VyarsarpadiMuniammalCF30jan2019

She sings at home, for family, at funerals… ‘Vyasarpadi’ Muniammal is among the few women gaana singers in the city

‘Vyasarpadi’ Muniammal sings about her dead husband in a deep voice. “Nee irandha podhum unai marakka mudiyuma… (How can I forget you once you’re gone?)”

She emphasises each word, sounding matter-of-fact and pained at the same time. Listening to her is like eavesdropping on a conversation she’s having with her husband. But the melancholic tune reminds us that it’s a song, after all. Gaana is like that: deeply personal, and yet, universal.

Muniammal recently performed at Raga Sudha Hall, Mylapore, as part of Chennai Kalai Theru Vizha. She is upbeat that she got a platform to perform — it was her first stage. But little has changed in her life.

She has now gone back to her world, eking out a living from the little she makes by singing at funerals. The 52-year-old lives in a Housing Board tenement at Udhaya Suriya Nagar, Vyasarpadi. “I’ve been singing since I was eight years old,” says Muniammal. “My father Kanthayyan and my brothers kept singing at our home in Chetty Thottam, Royapuram, all the time,” she says. “He played the jamuki, a string instrument fashioned out of a molam and sang at happy and sad events.”

Muniammal learned to sing by simply listening to the men sing. She was neither trained nor encouraged. “During her time, it was taboo for women to sing gaana at public events,” explains her nephew ‘Gaana’ Muthu, who’s part of The Casteless Collective band. “But there are so many women who sing gaana in North Chennai. They sing at home, at family events… it’s only recently, after the exposure filmmaker Pa Ranjith gave to the art form, that more and more women are coming forward,” he adds.

A day in her life

Muniammal spends her free time sitting outside her building with women from the neighbourhood. She’s known to be tough, especially during arguments that come her way. And her booming voice flies beyond several streets; it’s among her biggest assets. “I often sing while I’m at home by myself,” she says. She has three children, who sometimes contribute to her financial needs. Mostly, though, she struggles. “Since most funerals I sing at are for people I know, I cannot expect to be paid. Sometimes I am, but it’s not a lot,” she says. Her music transforms her into a completely different person. “I never sang gaana for my husband,” she says, “He liked romantic film songs.” Muniammal’s husband died four years ago; he worked at the Koyambedu vegetable market.
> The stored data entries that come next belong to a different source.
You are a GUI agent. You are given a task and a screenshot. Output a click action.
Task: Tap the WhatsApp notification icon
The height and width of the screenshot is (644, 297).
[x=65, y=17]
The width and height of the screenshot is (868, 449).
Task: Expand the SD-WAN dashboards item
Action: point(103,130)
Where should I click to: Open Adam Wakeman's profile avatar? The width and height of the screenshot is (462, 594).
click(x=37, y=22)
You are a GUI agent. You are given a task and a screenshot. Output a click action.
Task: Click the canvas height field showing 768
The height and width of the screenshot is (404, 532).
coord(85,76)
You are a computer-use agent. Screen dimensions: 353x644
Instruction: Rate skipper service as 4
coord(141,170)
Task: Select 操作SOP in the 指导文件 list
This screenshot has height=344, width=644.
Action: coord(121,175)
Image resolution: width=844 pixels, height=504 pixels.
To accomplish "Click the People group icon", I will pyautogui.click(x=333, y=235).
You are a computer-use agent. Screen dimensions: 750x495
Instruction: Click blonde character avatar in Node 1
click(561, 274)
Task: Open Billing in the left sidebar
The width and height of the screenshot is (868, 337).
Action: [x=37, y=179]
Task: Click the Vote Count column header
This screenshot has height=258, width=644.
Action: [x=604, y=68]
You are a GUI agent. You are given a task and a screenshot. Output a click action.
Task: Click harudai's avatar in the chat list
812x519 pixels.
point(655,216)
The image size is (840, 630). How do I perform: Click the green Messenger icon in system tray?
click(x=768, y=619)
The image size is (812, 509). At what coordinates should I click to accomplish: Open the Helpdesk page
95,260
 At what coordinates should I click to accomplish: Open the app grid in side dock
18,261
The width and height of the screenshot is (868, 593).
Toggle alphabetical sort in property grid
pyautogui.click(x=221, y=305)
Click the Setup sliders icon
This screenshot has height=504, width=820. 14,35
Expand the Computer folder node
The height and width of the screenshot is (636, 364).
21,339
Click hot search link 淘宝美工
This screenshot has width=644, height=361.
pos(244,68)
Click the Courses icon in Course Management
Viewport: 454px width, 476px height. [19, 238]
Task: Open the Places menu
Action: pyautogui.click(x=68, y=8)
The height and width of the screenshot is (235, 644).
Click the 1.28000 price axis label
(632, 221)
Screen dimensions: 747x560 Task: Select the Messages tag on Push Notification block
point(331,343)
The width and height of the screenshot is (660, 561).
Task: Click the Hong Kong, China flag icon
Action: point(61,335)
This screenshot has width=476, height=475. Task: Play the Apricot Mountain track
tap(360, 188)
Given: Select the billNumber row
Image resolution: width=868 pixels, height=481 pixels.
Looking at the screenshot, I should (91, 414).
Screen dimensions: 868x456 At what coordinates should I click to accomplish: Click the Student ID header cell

On nights he was drunk, he requested that she sing for him. “I sang the kind of songs he liked,” recalls Muniammal. He too, like her father, didn’t encourage her to sing outside. And so she only did so in groups, at funerals of relatives, letting her voice mingle with many others.

Her songs are from her life — she sings about the mosquito menace in her area, about her children… at funerals, she notes down the name of the deceased and incorporates it in her gaana. Muthu says that by singing at funerals, the singers aid in mourning. “It helps people cry away their sorrow,” he adds.

But in doing so, the singer too, ends up grieving. In her mind, she believes that she’s lost someone close to her. This is an unwritten rule in gaana. Says Muniammal, “I cry all the time when I sing at funerals.”